■ Assignment:
Of the entries below, restate word for word only the section that runs from the line with "Toggle visibility of 图层 1" to the line with "Screen dimensions: 800x682", counting both ends.

(Excerpts from a dataset)
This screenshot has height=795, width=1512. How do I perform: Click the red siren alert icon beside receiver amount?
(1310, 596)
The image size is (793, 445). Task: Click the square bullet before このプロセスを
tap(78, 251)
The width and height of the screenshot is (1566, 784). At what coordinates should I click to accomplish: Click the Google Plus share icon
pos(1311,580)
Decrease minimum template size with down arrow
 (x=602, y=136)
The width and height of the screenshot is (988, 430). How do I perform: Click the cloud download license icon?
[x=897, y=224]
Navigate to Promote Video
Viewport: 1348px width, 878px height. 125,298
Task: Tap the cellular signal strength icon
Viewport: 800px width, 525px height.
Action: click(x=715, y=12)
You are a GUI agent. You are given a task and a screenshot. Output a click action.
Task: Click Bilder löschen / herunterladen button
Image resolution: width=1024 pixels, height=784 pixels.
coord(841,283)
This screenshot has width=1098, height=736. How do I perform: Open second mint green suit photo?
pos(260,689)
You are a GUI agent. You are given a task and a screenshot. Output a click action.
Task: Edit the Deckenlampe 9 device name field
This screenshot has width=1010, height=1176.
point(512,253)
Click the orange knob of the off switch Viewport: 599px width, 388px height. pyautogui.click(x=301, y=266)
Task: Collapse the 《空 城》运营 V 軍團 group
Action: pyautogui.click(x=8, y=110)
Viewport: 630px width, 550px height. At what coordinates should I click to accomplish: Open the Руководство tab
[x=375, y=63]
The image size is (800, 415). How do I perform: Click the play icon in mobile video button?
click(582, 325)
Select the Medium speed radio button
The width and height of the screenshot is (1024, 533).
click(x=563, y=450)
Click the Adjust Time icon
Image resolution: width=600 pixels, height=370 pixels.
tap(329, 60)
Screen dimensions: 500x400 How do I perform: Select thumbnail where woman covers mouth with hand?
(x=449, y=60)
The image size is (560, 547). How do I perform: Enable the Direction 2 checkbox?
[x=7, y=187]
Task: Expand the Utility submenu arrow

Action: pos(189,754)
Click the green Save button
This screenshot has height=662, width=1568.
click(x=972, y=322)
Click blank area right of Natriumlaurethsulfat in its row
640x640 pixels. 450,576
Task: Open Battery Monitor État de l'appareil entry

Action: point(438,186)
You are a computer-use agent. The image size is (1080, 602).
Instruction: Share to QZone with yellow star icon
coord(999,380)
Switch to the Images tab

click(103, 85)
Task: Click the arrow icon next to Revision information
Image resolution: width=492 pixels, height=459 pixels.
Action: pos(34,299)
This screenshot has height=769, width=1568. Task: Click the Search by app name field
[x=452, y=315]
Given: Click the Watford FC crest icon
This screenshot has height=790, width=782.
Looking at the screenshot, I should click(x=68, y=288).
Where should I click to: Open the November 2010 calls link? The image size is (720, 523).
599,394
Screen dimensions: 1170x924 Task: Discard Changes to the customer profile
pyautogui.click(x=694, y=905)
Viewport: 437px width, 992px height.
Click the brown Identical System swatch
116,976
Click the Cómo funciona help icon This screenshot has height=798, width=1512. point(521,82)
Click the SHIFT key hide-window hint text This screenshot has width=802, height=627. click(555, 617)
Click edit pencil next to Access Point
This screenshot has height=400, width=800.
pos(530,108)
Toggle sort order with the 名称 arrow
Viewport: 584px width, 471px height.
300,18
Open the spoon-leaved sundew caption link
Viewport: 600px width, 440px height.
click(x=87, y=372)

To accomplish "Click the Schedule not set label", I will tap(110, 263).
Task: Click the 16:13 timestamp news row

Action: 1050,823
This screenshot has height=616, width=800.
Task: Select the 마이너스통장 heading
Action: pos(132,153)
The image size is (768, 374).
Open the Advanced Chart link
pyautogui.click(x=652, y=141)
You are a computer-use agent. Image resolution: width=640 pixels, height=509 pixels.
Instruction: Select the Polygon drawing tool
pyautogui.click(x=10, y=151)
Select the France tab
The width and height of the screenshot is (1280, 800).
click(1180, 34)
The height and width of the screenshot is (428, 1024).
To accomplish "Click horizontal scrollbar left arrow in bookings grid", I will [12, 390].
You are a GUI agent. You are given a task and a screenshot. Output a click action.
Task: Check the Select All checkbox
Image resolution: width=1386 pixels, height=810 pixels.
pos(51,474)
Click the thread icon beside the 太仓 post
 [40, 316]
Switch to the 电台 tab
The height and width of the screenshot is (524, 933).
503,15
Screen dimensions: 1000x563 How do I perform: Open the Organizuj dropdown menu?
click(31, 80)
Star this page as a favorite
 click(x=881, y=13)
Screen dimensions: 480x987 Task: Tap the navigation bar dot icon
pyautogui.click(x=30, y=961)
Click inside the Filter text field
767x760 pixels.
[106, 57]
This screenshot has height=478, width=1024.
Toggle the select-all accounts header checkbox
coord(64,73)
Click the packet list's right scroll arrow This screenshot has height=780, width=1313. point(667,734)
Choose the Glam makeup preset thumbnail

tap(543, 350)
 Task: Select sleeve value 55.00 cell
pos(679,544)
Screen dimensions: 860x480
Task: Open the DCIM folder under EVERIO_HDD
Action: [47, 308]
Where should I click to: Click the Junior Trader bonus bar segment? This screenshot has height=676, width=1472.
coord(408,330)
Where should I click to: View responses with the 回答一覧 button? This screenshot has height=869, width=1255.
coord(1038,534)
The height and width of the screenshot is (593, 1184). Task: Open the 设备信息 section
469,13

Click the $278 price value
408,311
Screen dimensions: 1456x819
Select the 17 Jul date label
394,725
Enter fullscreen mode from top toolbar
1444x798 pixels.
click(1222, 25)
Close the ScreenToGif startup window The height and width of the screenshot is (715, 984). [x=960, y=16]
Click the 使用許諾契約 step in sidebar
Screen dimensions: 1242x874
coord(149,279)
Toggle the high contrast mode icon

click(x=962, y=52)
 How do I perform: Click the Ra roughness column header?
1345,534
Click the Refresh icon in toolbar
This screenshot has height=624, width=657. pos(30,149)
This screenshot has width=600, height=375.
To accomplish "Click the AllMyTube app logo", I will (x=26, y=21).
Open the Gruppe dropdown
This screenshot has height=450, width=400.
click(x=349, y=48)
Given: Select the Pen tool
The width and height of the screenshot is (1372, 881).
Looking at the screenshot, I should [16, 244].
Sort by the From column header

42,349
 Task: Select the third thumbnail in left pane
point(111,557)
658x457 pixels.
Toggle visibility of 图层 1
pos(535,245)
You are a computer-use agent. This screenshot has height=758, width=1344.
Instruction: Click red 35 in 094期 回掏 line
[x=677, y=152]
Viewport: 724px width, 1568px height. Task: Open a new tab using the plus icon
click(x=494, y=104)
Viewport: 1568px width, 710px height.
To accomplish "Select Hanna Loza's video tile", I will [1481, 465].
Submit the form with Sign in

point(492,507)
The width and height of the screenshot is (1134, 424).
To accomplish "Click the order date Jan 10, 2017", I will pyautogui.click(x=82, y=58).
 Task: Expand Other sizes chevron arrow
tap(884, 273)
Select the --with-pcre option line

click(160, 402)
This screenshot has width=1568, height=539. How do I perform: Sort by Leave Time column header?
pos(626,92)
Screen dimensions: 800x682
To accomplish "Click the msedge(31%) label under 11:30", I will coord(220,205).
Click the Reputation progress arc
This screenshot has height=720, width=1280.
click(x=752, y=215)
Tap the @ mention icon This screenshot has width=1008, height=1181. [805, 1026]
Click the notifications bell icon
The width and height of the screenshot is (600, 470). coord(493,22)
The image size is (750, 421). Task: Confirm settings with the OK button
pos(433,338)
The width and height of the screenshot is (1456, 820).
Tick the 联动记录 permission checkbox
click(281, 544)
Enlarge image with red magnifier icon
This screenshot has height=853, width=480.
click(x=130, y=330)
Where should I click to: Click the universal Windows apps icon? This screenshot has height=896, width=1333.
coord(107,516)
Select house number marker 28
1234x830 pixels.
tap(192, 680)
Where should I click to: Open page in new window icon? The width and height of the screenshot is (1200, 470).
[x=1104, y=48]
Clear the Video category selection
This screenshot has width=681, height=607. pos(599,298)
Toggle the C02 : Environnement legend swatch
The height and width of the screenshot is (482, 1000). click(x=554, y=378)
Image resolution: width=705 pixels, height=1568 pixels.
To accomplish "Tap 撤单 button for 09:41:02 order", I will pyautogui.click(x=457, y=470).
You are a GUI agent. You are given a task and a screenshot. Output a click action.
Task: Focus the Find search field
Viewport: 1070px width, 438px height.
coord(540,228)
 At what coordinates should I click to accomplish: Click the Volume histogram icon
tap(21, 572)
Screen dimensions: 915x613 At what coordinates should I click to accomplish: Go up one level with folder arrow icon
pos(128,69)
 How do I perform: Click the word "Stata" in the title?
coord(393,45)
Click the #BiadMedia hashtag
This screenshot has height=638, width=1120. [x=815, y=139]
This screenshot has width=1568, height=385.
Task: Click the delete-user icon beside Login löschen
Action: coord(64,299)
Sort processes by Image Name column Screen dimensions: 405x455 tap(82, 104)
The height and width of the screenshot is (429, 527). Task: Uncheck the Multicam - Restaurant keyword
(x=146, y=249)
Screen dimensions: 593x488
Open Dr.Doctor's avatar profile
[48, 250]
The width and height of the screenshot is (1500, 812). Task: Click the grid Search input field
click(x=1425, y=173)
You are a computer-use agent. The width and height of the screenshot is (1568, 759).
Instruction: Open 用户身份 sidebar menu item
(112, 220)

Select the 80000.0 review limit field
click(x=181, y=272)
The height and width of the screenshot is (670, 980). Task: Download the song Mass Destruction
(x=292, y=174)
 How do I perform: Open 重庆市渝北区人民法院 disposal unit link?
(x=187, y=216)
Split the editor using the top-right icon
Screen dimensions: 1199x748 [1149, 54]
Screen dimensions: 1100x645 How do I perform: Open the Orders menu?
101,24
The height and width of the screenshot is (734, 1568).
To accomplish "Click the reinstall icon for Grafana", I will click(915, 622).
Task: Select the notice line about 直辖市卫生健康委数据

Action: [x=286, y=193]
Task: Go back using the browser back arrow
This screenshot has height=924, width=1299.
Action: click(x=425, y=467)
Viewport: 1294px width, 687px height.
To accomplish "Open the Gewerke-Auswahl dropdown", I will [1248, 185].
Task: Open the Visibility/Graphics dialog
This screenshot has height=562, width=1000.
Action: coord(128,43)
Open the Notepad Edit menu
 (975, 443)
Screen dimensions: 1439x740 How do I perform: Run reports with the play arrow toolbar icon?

■ Exercise solution:
Toggle visibility of 图层 1
pos(535,245)
You are a computer-use agent. This screenshot has height=758, width=1344.
Instruction: Click red 35 in 094期 回掏 line
[x=677, y=152]
Viewport: 724px width, 1568px height. Task: Open a new tab using the plus icon
click(x=494, y=104)
Viewport: 1568px width, 710px height.
To accomplish "Select Hanna Loza's video tile", I will [1481, 465].
Submit the form with Sign in

point(492,507)
The width and height of the screenshot is (1134, 424).
To accomplish "Click the order date Jan 10, 2017", I will pyautogui.click(x=82, y=58).
 Task: Expand Other sizes chevron arrow
tap(884, 273)
Select the --with-pcre option line

click(160, 402)
This screenshot has width=1568, height=539. How do I perform: Sort by Leave Time column header?
pos(626,92)
Screen dimensions: 800x682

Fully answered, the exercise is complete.